On Christmas Day, after opening our few presents, we drove up to Skippers Canyon, which is west of Queenstown.  Skippers Canyon is a part of the original New Zealand goldfields from the early 1860’s.  Today, it’s a beautiful little canyon for jet boats and four-wheel drives.  Our little Subaru was easily up to the task.  Christmas Day here was hot – ~80 degrees F – and Skippers Canyon seemed even a little warmer.  It was a pleasant drive, except for the part where I backed off of the road, trying to get out of the way of a tourist bus on a very narrow section of the road.

 

 

The day after Christmas was one of the more exciting days of Muir’s life.  For a Christmas present, we gave him the gift of adrenaline – his very own bungy jump experience!  It was so interesting to enjoy the mixed look of excitement, happiness, joy and fear on his face.  And, me being me, I had all kinds of fun making jokes about his impending doom.  🙂

 

 

Now, just to be clear, I would have bungy jumped, too – it’s something that I’ve wanted to do for quite some time.  However, I have a couple of doctors who have advised me against it – something about my weak, old eyes and the distinct possibility of blindness.  So, I had to live vicariously…

 

 

The main bungy jump company in these parts is A.J. Hackett.  They operate three different bungy jumps in the Queenstown area.  Since this was Muir’s first time, we decided to go with the historic, first bungy jump location of the Kawarau Bridge for him.  There’s a location in Queenstown, but you jump off of a platform and head down toward a mountain slope which isn’t as exciting as jumping towards a river.  The other option is a major undertaking, Nevis Bridge, and it’s a bit higher – 143 m, vs. the 43m that Muir did at Kawarau. Without further adieu, here’s Muir (just click on the blue link below):

 

 

Muir at the Kawarau Bungy

 

 

Yep, that’s him, screaming like a big baby!  And, since he told me that he did feel a little uncomfortable hanging upside down with the blood rushing to his head, maybe it’s a good thing for my eyesight that I was just a spectator.

 

 

There are a lot of other things to do in Queenstown – horse riding, riding the gondola, eating (try Fergburger – it’s famous in these parts, but too much for us), riding the jet boats on the Shotover River, watching and feeding trout at the underwater world observatory, enjoying the zip line, shopping (ugh!), four-wheeling, riding mountain bikes, hiking, and a lot of other things…

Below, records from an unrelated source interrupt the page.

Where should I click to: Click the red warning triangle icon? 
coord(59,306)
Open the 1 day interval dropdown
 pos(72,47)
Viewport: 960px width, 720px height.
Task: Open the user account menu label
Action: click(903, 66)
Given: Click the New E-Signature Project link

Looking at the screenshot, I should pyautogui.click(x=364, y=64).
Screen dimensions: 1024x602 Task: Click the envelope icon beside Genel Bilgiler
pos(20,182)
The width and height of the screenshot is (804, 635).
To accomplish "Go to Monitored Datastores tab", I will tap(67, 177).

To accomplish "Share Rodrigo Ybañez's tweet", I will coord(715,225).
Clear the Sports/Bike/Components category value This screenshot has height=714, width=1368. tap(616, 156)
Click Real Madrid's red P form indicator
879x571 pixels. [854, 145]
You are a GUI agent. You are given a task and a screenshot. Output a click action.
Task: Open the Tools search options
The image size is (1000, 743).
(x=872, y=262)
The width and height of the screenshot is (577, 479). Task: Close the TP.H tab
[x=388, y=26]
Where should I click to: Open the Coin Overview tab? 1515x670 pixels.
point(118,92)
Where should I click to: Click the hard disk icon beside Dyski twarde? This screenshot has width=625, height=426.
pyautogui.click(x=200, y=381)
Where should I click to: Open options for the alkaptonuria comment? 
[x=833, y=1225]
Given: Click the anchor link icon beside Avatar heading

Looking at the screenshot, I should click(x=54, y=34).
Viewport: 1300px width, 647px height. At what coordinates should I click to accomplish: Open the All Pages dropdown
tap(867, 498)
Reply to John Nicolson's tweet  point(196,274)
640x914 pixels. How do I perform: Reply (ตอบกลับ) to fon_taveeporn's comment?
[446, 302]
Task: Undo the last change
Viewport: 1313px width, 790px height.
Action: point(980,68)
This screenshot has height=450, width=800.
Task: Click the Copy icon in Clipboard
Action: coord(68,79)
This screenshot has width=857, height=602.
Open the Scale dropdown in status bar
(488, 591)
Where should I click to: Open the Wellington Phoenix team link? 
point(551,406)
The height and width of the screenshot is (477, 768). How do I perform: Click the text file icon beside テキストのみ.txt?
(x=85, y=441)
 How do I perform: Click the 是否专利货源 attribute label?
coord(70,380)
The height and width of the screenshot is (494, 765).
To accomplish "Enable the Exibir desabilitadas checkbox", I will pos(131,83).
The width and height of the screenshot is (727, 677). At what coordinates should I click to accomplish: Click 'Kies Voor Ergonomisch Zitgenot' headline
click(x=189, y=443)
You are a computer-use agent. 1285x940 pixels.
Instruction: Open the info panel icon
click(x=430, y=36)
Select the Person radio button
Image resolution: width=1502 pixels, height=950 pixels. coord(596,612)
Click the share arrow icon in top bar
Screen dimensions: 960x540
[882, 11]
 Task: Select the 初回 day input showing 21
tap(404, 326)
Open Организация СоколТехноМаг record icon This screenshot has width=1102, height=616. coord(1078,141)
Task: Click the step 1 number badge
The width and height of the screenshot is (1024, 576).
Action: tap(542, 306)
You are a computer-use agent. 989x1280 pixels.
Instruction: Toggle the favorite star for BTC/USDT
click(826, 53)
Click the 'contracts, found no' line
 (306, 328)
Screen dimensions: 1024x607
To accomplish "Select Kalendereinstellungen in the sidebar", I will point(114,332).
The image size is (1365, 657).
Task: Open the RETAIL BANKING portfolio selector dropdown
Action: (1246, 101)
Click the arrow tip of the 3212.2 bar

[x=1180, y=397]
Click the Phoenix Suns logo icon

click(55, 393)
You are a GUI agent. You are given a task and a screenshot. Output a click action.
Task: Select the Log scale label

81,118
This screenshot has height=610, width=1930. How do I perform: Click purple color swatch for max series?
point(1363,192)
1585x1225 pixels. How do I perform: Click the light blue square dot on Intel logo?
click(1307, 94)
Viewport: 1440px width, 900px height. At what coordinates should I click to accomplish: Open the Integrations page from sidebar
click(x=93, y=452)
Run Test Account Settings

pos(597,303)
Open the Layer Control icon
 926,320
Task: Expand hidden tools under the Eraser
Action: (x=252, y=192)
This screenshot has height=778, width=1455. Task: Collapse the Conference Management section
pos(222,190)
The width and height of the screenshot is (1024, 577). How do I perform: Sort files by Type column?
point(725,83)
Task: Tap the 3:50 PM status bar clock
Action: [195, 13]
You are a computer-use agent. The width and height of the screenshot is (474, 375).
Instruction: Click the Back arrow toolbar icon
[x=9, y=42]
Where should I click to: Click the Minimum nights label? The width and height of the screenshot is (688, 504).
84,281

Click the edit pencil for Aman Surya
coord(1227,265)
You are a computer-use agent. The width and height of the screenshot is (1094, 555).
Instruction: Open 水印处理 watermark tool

Now, one of those other things is the Skyline Luge. OMG, what a great time! We went on the luge a couple of months ago, on our second or third trip to Queenstown.  Since Muir was here, we just HAD to do it again!  I remember riding my wagon down the little hill in our yard with my brother when I was growing up.  I have to say that the thrill is very similar, if not better, now that I’m older.  The luge tracks are a few hundred meters long and slope downhill with several twists and turns.  The scenic track is for beginners and it’s a bit slower, more twisty and the corners have cobbles on the edge to help slow you down when you miss the corners (which you will).   The adventure track is a bit steeper and faster, with a couple of slight jumps and the cobbles on the corners less aggressive.  The first time that you ride the luge each day, you must start on the scenic track; after that, you’re free to ride on either track. We rode the luges three times this day and I was smart enough to remember to try to capture a video on my second (and last) ride on the adventure track.  Yes, that’s me laughing in the video.  Also, I will say that it is more difficult to steer a luge when you also have your phone in your hand…  (just click on the blue link below)

 

 

Skyline Luge Adventure Track

 

 

My only question is why don’t they have a luge track and bungy jumping at Wisconsin Dells?  🙂

 

 

So, I hope that you enjoyed a part of our adrenaline rushes in Queenstown and I sincerely hope that you’ll have the opportunity to do the same!